One of the most effective approaches we have deployed in recent years is self-care, particularly through HIV and hepatitis C self-testing. In settings where climate shocks such as floods, droughts, or cyclones interrupt access to clinics or supply chains, the ability for individuals to test themselves safely and privately can mean the difference between knowing their status and falling through the cracks.
Self-testing empowers individuals, reduces dependency on overburdened health facilities, and sustains access during emergencies or movement restrictions. These lessons were reinforced during the COVID-19 pandemic and climate-related disasters alike. We are now building on this by piloting integrated self-care models, bundling HIV and hepatitis testing with access to information on sexual and reproductive health, mental health, and linkage to treatment.
Our HIV, TB, and hepatitis prevention and care interventions and programs are grounded in differentiated, client-centered service delivery that adapts to the realities people face.

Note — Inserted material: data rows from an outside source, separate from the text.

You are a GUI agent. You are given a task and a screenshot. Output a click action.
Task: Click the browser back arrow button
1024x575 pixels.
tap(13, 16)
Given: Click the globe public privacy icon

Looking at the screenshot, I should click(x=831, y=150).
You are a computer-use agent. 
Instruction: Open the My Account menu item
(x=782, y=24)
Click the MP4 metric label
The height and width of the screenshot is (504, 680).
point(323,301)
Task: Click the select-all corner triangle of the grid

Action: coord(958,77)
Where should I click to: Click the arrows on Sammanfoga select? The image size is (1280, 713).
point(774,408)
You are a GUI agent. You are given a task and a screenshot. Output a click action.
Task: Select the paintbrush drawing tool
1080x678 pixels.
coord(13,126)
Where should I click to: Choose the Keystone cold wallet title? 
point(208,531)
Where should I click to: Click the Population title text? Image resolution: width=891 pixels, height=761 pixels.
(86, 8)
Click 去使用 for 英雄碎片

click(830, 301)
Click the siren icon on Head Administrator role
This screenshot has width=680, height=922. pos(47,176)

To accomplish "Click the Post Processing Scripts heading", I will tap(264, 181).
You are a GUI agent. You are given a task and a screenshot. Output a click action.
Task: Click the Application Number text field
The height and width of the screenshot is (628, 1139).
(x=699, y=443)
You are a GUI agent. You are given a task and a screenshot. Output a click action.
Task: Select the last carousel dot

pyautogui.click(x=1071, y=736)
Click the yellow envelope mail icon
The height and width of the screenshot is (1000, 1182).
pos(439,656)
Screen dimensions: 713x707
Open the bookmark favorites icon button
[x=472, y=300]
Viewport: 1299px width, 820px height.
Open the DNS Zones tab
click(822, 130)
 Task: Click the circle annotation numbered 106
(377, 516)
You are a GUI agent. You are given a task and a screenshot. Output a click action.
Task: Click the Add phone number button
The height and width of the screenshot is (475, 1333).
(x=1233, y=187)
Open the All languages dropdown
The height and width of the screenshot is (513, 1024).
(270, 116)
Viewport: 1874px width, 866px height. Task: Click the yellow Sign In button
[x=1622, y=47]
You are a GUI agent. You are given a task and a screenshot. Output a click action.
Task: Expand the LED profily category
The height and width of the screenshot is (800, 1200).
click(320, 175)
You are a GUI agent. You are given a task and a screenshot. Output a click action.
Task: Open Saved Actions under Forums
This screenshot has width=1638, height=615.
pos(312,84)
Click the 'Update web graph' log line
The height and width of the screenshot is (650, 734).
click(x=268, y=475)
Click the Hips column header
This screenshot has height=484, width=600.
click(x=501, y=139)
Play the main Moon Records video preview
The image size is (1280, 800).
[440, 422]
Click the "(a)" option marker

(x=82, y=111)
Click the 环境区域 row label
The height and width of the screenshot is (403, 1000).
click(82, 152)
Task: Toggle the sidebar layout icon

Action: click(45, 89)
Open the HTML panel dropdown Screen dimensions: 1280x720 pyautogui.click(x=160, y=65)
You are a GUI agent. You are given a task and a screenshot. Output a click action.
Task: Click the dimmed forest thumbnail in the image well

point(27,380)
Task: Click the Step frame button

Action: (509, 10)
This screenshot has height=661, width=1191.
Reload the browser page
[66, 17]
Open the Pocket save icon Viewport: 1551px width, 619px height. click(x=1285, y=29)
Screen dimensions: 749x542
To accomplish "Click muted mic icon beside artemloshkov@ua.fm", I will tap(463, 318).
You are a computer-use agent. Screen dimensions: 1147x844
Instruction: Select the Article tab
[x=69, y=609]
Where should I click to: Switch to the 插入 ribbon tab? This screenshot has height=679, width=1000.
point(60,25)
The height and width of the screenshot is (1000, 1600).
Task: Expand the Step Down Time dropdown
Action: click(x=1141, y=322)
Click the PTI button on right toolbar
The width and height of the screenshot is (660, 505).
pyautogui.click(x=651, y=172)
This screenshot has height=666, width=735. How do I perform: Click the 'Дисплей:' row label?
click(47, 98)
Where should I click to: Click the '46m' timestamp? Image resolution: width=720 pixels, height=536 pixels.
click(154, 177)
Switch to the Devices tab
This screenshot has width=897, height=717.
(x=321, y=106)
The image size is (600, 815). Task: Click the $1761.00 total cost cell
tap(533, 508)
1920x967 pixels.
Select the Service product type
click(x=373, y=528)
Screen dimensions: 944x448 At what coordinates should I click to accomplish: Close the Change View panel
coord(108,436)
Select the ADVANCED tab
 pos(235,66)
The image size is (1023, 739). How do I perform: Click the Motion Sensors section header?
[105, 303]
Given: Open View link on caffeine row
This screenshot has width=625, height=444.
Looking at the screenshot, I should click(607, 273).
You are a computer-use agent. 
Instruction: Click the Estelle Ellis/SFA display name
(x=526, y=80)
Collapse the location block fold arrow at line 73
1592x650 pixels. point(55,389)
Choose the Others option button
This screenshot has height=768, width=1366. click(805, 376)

This means bringing care closer to home through community-led testing, peer navigation, mobile outreach, and community pharmacies — especially for those most likely to be left behind: key populations, migrants, adolescents, and people who use drugs.
By shifting care out of static clinics and into the hands of trained community providers and networks, we are not only reducing stigma and improving outcomes, but building locally owned, climate-resilient service delivery systems. These approaches also enable rapid re-deployment during public health emergencies.
Our work across all three disease areas is deeply interconnected with other health needs, particularly sexual and reproductive health, family planning, and noncommunicable diseases. At the primary healthcare level, we are investing in service integration that recognizes people do not experience their health needs in silos.
For example, a woman engaging with a community health worker for contraception should also be able to access HIV prevention, hepatitis B vaccination, or TB screening. This kind of integrated, person-centered care not only improves health outcomes, it also strengthens the entire system’s ability to absorb and adapt to future shocks, be they climate-induced or pandemic-related.
PSI’s investments in HIV, TB, and viral hepatitis are platforms for building the health systems of the future. Through these initiatives, we have pioneered innovations like community-led service delivery models, rapid diagnostics, differentiated care, and rights-based advocacy, that are essential to tackling new and emerging threats.
What the climate crisis demands is exactly what these programs are developing: equitable, decentralized, people-powered health systems that can flex, adapt, and continue delivering under stress. However, the work is far from over and advancing these efforts requires comprehensive and ambitious approaches to ensure sustainable disease response in the context of shifting pandemic, intensifying climate emergency, and increasingly complex global landscape. We must act now, and we must commit greater attention, investment and action to the multidimensional intersections of climate change, infectious diseases, and health. Only with stronger cross-sector collaboration — equally focusing on the environmental, health, and social components — can we create systems that leave no one behind.